In some cases, those service profiles might be entirely complementary (e.g. send my orders here, send my invoices here, send payments here with three different providers).  In those cases, there would need to be some mechanism for a third party wishing to interact with that user to retrieve a “composed profile” including the various available services and their corresponding endpoints (through different service providers).  In some other cases, however, conflicts may arise where two of those profile records from different providers overlap.  Resolving this requires an answer to the question: “which service provider should be used to interact with you for this specific process?”.

 

At least in this email case, I see at least two potential scenarios. 

 

1.       As with a domain registration, the first service provider becomes THE SOLE registrar and manager of the profile associated with that user (here, an email address).  Subsequent registration requests from third parties (i.e. new service providers) would need to follow an agreed protocol to either:

a.       Transfer control of the entire profile record to the new provider/registrar, or

b.      Negotiate inclusion/composition of the new provider’s proposed profile records with the existing profile.  This would be easy in the ‘no overlap’ case, but potentially problematic where there was an overlap.  This problem could be mitigated by having providers submit profile update requests in logical groupings to be accepted or rejected in toto based on whether there was an overlap or not.  Best practice / governance agreements could require that service providers present those options to users, rather than just rejecting requests from what might be, in some cases, competitive service providers.

 

2.       Alternatively, the profile registrar might maintain a relationship with the user separate from that of the service provider who generated the original registration (via distribution agreements and perhaps with appropriate service branding to the end user).  Profile change requests from new service providers would need to be handled as described above.  But for the registrar entity concerned, this profile maintenance role would a core part of their business, as distinct from the provider focused on provision of services for which publication of the profile is a means to an end.

 

The first of these seems closer to today’s domain registrar model.  However, in business terms, it seems likely that most service providers would not want to take on the burdens and obligations that would go along with being a registrar, i.e. profile management, negotiating profile updates from third party providers etc.  So this model seems to me more plausible, at least as an end-state.

 

The case described so far discussed profile creation/registration tied to an email address.  However, we can extend this framework in a couple of ways to enable incrementally greater levels of trust in a published profile.  Just to mention briefly a few of those notions:

 

1.       “Locking” of profile governance at higher levels, a notable example being of “locking” at the “domain.tld” level to govern “email@domain.tld” profiles.

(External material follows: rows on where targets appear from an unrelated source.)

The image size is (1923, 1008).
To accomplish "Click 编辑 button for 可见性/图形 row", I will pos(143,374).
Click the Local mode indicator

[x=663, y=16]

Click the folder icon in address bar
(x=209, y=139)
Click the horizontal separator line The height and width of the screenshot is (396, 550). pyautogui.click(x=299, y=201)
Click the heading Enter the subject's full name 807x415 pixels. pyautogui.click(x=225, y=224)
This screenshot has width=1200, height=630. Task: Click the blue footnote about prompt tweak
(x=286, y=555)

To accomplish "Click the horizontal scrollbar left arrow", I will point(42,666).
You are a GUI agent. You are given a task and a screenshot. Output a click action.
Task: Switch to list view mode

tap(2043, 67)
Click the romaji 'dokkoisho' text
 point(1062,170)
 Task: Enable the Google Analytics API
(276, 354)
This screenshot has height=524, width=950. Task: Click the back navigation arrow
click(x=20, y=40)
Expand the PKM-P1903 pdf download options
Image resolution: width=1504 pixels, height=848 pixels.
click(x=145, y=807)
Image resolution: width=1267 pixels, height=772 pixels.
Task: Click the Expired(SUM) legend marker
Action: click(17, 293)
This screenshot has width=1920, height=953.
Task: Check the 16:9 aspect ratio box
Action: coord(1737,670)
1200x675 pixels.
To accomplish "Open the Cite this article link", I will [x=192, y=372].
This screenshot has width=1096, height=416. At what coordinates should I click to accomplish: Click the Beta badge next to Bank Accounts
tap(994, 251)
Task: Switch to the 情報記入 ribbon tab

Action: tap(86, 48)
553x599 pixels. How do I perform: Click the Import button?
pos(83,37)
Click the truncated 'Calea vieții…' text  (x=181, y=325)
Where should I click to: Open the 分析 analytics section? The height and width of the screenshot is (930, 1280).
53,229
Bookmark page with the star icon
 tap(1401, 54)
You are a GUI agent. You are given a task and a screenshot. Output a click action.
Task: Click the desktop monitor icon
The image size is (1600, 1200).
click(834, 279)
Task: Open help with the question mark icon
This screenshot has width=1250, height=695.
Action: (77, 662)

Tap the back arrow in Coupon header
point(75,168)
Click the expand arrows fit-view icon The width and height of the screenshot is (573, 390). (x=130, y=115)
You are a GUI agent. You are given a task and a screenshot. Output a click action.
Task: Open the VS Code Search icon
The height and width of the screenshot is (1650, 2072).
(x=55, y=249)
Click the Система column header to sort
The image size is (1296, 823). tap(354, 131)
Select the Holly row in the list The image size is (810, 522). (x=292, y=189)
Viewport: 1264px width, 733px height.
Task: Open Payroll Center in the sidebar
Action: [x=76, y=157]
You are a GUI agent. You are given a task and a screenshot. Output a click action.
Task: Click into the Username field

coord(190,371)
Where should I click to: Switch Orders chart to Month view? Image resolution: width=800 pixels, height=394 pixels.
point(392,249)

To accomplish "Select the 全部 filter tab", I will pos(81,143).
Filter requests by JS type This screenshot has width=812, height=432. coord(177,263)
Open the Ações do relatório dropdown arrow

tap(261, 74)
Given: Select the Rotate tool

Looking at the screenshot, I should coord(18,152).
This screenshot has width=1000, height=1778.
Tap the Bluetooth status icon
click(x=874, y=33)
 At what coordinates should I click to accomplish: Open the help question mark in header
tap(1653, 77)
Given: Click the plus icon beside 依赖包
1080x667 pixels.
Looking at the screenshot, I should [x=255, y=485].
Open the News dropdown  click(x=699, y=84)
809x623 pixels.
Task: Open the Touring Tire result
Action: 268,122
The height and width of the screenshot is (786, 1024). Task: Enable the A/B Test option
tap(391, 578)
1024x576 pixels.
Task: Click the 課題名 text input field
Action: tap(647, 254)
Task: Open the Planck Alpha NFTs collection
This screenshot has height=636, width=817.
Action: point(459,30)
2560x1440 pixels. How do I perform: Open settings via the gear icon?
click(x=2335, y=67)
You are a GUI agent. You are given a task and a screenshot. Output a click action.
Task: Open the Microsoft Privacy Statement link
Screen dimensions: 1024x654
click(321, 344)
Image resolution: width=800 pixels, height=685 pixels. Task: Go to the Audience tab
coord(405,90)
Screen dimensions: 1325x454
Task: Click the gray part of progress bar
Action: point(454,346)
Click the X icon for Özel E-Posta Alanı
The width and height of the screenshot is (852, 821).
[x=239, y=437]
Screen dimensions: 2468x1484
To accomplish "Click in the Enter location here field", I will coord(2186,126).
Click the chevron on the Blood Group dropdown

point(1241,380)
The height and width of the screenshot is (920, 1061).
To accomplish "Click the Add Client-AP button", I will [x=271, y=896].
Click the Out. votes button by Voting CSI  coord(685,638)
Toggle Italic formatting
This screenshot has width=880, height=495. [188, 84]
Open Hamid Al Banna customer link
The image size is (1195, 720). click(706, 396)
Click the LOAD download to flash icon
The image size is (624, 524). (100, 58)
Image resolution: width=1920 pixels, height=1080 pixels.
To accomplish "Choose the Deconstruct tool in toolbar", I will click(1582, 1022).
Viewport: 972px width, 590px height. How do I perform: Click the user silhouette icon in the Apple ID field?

2.       “Verified Association” of a single profile with multiple identities (e.g. company identifiers, bank accounts), where a USER ACCESS AND ACTION is required to verify and authenticate the association (e.g. an email approval link sent to a domain’s listed administrator; verification of bank account access by confirmation of the amounts of small test transfers)

3.       “Anchoring” to a trusted identity (a subset of associating), where an explicit CHANGE is required in the trust anchor system to designate trust in the profile by pointing to it from an existing public record associated with that trusted identity.  A notable case here would be of a change to an organization’s regular domain or subdomain DNS record to point to the profile.

 

There’s doubtless more to say about the various scenarios I’ve touched on here, but this seems like a long enough email on the topic for now.